The Federal Open Market Committee (FOMC) confirmed on 28 Jan that it will maintain interest rates within the 3.50% to 3.75% range, ignoring intense pressure from an administration currently attempting to litigate the central bank into submission.
This decision follows a period of unprecedented friction where Chair Jerome Powell has found himself defending the institution against Department of Justice subpoenas and a Supreme Court challenge to the very structure of the board. For now, the Fed remains the lone adult in the room, choosing to focus on sticky inflation rather than the political survival of its detractors.
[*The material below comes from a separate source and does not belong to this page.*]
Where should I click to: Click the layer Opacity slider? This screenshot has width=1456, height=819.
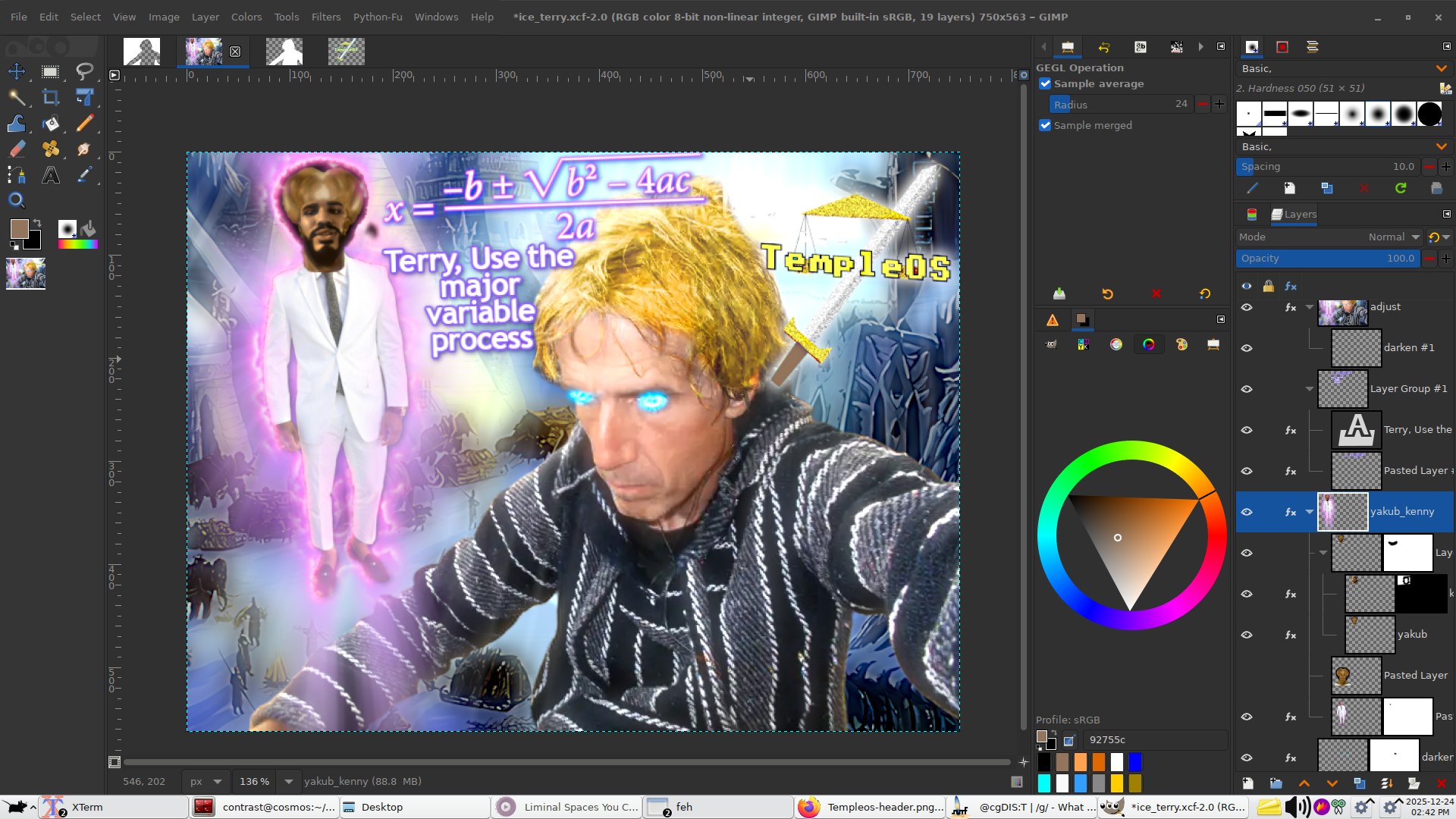point(1327,259)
The AI-powered jobless boom
Policymakers pointed to an economy that continues to grow at a 4.4% annualised rate, even as the benefits of that growth fail to reach the average worker. This expansion is increasingly a jobless boom driven by business investment in artificial intelligence, which rose by 3.2% as companies use technology to maintain output while freezing headcounts. With nonfarm payrolls rising by a measly 50,000 in December, the Fed is clearly concerned that any immediate easing would simply pour fuel on the 2.8% core inflation fire without actually helping the cooling labour market.
Political shadows and judicial threats
The hold comes as the Supreme Court deliberates on Trump v. Cook, a case that could grant the president the power to fire governors at will and effectively end the era of independent monetary policy. While the administration argues for more control, the markets are already looking past Powell toward a potential Rick Rieder era. The BlackRock executive currently leads the betting markets on Kalshi and Polymarket, as Treasury Secretary Scott Bessent prepares to announce a nominee who might prove more reactive to market whims. In this environment, a rate hold serves as a statement of defiance against executive overreach.
Crypto remains in the liquidity trap
Digital asset markets reacted with a collective yawn, as Bitcoin continues to consolidate around the $90,000 level. Following a 25 basis point cut in December 2025 that failed to spark a sustainable rally, onchain assets remain trapped in a high-beta relationship with tech sector liquidity. According to the CME FedWatch tool, the probability of a pause was almost certain, leaving investors to wait for a clear directional signal from the US dollar.
Until the Federal Reserve moves away from its restrictive stance, Bitcoin is likely to remain range-bound, serving as a reminder that even the most decentralised assets are not immune to the gravity of the dollar.